### Task to carry out
Copy each line of the following data that contains "Política".

### Data to process
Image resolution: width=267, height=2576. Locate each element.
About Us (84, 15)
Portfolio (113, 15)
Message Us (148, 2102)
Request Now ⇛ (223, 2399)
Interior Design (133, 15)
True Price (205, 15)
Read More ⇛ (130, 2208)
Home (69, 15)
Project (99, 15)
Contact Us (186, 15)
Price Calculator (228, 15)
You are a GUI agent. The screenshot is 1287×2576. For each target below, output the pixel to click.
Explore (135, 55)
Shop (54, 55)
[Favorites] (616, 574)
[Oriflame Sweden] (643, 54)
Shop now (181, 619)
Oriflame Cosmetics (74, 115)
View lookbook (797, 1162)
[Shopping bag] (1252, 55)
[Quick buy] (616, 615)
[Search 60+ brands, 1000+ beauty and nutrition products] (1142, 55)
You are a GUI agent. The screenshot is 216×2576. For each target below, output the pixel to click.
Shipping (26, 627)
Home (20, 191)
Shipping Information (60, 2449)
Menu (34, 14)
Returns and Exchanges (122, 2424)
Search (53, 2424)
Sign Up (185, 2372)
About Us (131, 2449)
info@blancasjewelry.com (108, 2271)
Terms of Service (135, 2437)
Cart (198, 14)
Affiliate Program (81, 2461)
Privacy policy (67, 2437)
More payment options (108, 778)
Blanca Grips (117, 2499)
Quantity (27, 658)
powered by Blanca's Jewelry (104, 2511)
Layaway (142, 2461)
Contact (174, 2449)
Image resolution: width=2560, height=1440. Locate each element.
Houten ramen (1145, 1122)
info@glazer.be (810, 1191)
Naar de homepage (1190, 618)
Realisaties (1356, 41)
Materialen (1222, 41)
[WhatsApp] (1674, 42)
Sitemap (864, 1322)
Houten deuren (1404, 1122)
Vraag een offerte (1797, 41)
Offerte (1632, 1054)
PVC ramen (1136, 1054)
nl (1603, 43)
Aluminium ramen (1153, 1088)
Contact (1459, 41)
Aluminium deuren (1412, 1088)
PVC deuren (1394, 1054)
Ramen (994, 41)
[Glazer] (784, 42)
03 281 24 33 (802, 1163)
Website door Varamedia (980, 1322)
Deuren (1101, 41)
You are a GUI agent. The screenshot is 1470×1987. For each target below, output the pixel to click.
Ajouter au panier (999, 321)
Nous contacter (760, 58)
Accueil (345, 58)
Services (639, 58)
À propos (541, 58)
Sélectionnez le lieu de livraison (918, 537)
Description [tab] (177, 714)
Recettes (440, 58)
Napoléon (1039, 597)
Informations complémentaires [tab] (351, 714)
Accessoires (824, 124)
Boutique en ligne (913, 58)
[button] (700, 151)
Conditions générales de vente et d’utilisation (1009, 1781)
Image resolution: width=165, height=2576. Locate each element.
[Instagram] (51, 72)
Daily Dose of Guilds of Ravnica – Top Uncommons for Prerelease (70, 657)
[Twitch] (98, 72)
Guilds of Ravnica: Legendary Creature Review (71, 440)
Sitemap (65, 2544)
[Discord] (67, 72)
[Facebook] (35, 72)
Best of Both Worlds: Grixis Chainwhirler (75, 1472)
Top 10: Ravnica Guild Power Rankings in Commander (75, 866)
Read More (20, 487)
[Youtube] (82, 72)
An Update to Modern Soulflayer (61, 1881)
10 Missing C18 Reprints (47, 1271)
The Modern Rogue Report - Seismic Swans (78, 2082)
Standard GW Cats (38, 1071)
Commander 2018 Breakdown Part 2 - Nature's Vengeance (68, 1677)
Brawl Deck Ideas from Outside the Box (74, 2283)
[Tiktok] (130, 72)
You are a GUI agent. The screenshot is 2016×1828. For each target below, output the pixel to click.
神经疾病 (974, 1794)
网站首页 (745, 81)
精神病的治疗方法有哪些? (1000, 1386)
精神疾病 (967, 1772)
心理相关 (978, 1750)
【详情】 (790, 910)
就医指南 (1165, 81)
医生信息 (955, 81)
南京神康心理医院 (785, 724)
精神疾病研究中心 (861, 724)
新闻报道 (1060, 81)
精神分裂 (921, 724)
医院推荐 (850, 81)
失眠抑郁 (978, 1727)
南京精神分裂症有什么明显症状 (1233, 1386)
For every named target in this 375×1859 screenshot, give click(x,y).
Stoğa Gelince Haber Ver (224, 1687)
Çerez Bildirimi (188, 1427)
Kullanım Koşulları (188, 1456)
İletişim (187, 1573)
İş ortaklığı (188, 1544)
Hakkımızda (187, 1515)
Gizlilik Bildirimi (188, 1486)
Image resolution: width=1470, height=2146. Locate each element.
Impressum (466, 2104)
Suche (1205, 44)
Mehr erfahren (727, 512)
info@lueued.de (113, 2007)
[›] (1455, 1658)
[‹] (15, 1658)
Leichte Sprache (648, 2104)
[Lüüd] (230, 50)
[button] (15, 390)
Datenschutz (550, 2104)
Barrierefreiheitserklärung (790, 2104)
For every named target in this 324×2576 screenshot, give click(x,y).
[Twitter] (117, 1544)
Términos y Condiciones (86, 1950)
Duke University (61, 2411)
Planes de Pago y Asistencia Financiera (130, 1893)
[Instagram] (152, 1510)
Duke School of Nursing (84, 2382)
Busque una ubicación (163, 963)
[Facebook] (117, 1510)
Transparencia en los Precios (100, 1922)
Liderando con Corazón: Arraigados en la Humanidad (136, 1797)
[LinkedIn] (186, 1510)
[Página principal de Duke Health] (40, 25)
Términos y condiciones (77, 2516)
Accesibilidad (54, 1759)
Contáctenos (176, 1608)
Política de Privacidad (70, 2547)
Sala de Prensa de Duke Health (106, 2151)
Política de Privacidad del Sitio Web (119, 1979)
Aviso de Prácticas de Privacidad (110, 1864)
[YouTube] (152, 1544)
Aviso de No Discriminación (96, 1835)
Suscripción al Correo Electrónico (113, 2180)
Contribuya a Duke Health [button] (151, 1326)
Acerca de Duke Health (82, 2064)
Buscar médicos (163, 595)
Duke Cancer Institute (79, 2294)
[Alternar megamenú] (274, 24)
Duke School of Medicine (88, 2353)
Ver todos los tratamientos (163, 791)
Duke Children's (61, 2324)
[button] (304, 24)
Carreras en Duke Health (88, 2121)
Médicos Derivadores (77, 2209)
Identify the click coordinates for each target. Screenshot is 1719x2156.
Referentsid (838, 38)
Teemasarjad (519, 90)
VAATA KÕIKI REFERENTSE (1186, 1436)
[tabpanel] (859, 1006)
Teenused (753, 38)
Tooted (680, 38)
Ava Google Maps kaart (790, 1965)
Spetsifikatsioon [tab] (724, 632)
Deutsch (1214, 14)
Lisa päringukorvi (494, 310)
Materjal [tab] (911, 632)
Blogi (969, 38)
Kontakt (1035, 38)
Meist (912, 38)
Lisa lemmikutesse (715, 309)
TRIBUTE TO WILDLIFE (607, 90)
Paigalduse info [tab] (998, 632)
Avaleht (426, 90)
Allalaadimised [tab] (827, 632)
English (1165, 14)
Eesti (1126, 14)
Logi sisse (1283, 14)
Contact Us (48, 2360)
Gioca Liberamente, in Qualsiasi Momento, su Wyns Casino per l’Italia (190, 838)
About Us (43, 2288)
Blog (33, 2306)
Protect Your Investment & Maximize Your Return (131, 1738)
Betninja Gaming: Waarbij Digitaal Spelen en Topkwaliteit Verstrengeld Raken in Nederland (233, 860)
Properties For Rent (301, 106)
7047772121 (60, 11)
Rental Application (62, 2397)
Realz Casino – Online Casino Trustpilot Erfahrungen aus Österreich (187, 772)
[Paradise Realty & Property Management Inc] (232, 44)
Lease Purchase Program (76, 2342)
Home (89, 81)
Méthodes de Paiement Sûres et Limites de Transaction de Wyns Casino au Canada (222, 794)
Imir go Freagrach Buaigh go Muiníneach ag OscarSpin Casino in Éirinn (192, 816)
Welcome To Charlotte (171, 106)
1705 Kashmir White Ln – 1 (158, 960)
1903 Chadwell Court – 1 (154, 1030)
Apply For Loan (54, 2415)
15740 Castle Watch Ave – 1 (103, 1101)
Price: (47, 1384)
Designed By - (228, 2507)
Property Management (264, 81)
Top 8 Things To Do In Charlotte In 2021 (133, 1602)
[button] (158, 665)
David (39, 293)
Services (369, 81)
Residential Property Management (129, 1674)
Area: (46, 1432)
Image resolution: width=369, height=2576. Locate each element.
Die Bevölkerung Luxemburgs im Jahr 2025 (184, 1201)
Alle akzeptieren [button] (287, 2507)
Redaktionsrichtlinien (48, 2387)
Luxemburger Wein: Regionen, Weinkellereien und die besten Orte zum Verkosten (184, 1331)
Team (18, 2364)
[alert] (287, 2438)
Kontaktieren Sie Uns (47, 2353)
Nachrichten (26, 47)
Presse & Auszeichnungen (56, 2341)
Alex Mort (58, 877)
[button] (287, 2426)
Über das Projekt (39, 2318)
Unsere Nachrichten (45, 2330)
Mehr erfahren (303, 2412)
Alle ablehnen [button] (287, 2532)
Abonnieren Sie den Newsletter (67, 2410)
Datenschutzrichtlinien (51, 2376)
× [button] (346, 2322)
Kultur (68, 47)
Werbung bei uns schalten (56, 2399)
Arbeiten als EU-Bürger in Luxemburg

### Exercise answer
Política de Privacidad (70, 2547)
Política de Privacidad del Sitio Web (119, 1979)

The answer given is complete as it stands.